Répondez à ces questions d'après l'extrait sur le suivi des activités :
(a) Combien d'heures par jour le collègue pensait-il que la personne qui écrit travaillait ?
(b) Combien de catégories ont été construites pour couvrir les activités professionnelles ?
(c) Quelles informations sont ajoutées à la fin de chaque journée ?

- _Extrait de page_:
***

J’ai suivi mes activités toutes les 15 minutes pendant 4 semaines : voici ce que j’ai appris
Tout a débuté il y a quelques mois lorsqu’un de mes collègues m’a demandé comment je faisais pour m’impliquer sur autant de sujets. Il était persuadé que je travaillais 12h par jours, weekend compris.
De mon coté, j’étais assez perplexe, j’avais la sensation de maintenir un rythme de travail plutôt raisonnable. Lui dire que je ne travaillais ni le soir ni le weekend ne l’aidait pas vraiment à comprendre comment je travaillais. Notre débat manquait cruellement d’éléments factuels.
Je me suis alors lancé un défis :
Suivre dans le détail mes activités professionnelles pendant 4 semaines
Etape 1 : Catégoriser les activités
Avant de pouvoir suivre mes activités dans un fichier Excel, il était nécessaire de les catégoriser.
- Est ce qu’animer un atelier de travail et présenter un livrable à un client sont des activités similaires?
- Est-ce que recruter un futur collaborateur et un meeting individuel avec une de ses ressources actuelles sont des activités similaires?
Après de (très) nombreux aller retours, j’ai construit 10 catégories qui recouvrent 100% de mes activités professionnelles :
Cette liste d’activités est évidemment très personnelle, et dépend fortement de mon métier (consultant) et des éléments que je souhaite voir apparaitre.
Etape 2 : Donner un poids à chaque activité
Lister les activités ne suffit pas, certaines sont plus importantes que d’autres et/ou apportent plus de valeurs à mon travail que d’autres.
Pour faciliter l’analyse j’ai distingué les activités à forte charge cognitive (animer un atelier) par rapport à aux activités à faible charge cognitive (synchronisation interne), voire contre productive (être passif en réunion).
Encore une fois, cette pondération (=Valeur Pro) est tout à fait personnelle. En fonction des activités que vous souhaitez mettre en avant ou des activités que vous souhaitez réduire, la pondération est à adapter.
Dans mon cas, je souhaitais surtout augmenter le temps passer à construire des livrables en interne et avec mes clients, d’où la note de 3.
Etape 3 : Rajouter d’autres axes d’analyse
Suivre ses activités pendant 4 semaines n’est anodin, autant rajouter d’autres axes d’analyse pour répondre à d’autres questions.
Par exemple:
- Est ce que je travaille plus dans les locaux de mon entreprise ou chez moi?
- Où est-ce que je suis le plus efficace, avec des taches à plus haute valeur ajoutée?
- Comment varie mon niveau de fatigue en cours de semaine? en fonction de mes activités de la journée?
- Et mon niveau de satisfaction? suis-je plus satisfait quand je travaille plus? quand je suis plus productif? quand j’ai davantage d’interactions avec mes collègues?
En plus de renseigner les activités toutes les 15 min, j’ai donc décidé de rajouter les informations sur mon lieux de travail, la satisfaction et mon niveau d’énergie à la fin de chacun des journées, pour détecter des potentielles corrélations.

***

- _Documents sources_:
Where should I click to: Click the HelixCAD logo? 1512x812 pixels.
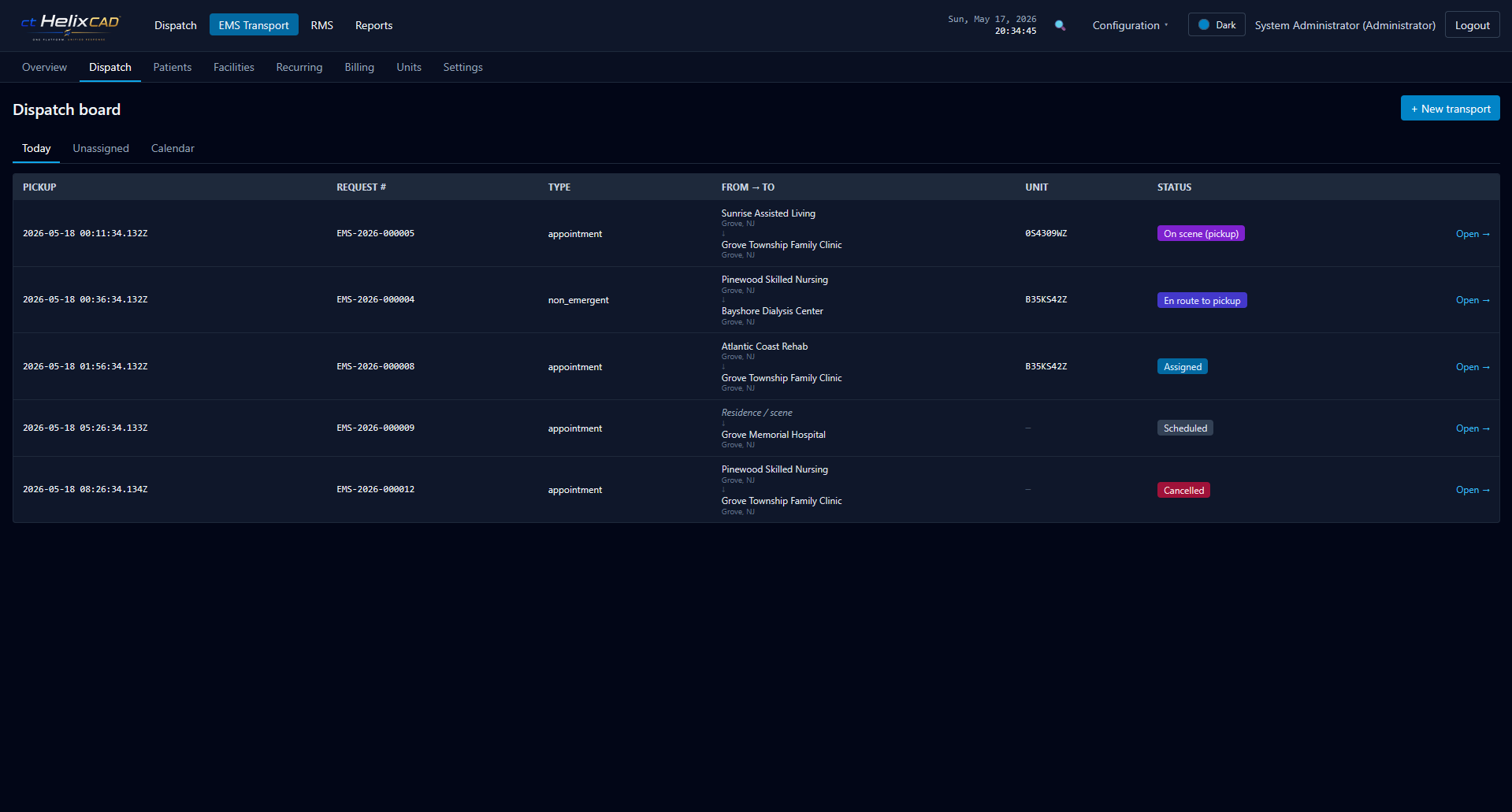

***

- _Réponse_:
(a) 12 heures par jour, weekend compris.
(b) 10 catégories.
(c) Le lieu de travail, la satisfaction et le niveau d'énergie.